Le rapport Lutchmeenaraidoo de 1974 rappelle que 10 371 arpents se prêtent à la riziculture (rizières inondées). Quelque 80 000 arpents peuvent produire du riz s’ils sont adéquatement irrigués par voie aérienne

Une mise en garde concerne plus particulièrement l’urbanisation qui menace les terres agricoles. Ainsi 19 000 arpents seront requis pour des besoins de développement urbain quand la population atteindra 1,2 million d’habitants, en… 1992 (N.B. chiffre atteint une décennie plus tard). Le plan recommande la création d’une “Land Bank” (que nous attendons toujours, 25 ans après)

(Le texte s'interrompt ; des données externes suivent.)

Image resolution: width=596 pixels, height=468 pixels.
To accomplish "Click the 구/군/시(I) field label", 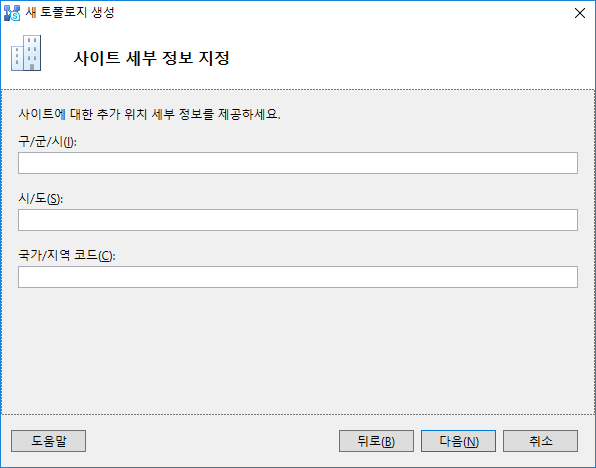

  1. Irrigation : Nous recevons une pluviosité moyenne de 92 pouces (2 300 mm) pour l’ensemble de l’île, soit 154 000 millions de pieds cubes. Nous en utilisons 24 200 millions dont 12 000 M.p.c. à des fins industrielles et agricoles. Nous en perdons 134 000 M.p.c. dans les rivières. Le plan recommande la soumission rapide d’un rapport intérimaire sur les ressources hydrologiques de la côte Ouest, qu’un comité soit créé pour assurer le suivi du programme d’irrigation de la côte Ouest, que des amendements soient portés aux “water rights” afin de permettre une distribution plus équitable de cette ressource

  2. Main d’œuvre : Le plan recommande une structure salariale particulière pour pour encourager les jeunes aux activités agricoles, la mécanisation de celles-ci, le regroupement des petits producteurs en coopératives agricoles pour qu’ils puissent mécaniser et embaucher une main d’œuvre permanente, étudier les problèmes affectant les travailleurs (chute de productivité, manque d’intérêt), afin de solutionner durablement le manque de main d’œuvre

  3. Crédit agricole : Le plan d’action note la nécessité de facilités de crédit dans tout programme de diversification agricole. Il identifie les sources de financement disponibles. Il souhaite la restructuration du crédit coopératif et l’élaboration d’un circuit de crédit agricole intégré. L’objectif est de procurer au planteur un seul point de service où il obtiendra ses prêts, ses fertilisants, ses “inputs”, l’encadrement nécessaire. Le plan recommande la création d’une unité de production au ministère des Coopératives, que les banques tiennent davantage compte des possibilités de production et de remboursement plutôt que d’exiger des garanties foncières. Le développement de la production agricole exige le développement d’un “capital market”. Cela suppose une stratégie commune définie par le ministère de l’Agriculture et la Banque de Maurice.

  4. Politique fiscale et politique de prix : Le plan recommande l’institution d’une structure de prix encourageant la production agricole, la création d’un “Relief and Guarantee Fund” permettant de convertir des prêts à court terme en prêts à moyen terme en cas de récolte désastreuse, l’extension au secteur agricole des certificats de développement.

  5. Marketing : Le plan suggère que les producteurs se regroupent en coopératives pour le transport et la distribution de leurs récoltes. Le système de vente à l’encan des produits maraîchers doit être revu. Les étals doivent être accordés en priorité aux planteurs voulant écouler leurs produits eux-mêmes. Le plan recommande la mise en place de facilités d’entreposage.

  6. Recherche : Un plan d’action doit coordonner les recherches effectuées par le ministère de l’Agriculture, l’Université et le MSIRI afin d’éviter les doublets. Les échanges entre ces organismes doivent s’intensifier, par des échanges de personnel et des projets de recherche communs. Le plan propose l’élargissement des services d’encadrement afin d’assurer la communication entre la recherche et les travailleurs agricoles à la base. Cela suppose la création d’un Conseil National de Recherches que nous attendons toujours d’ailleurs.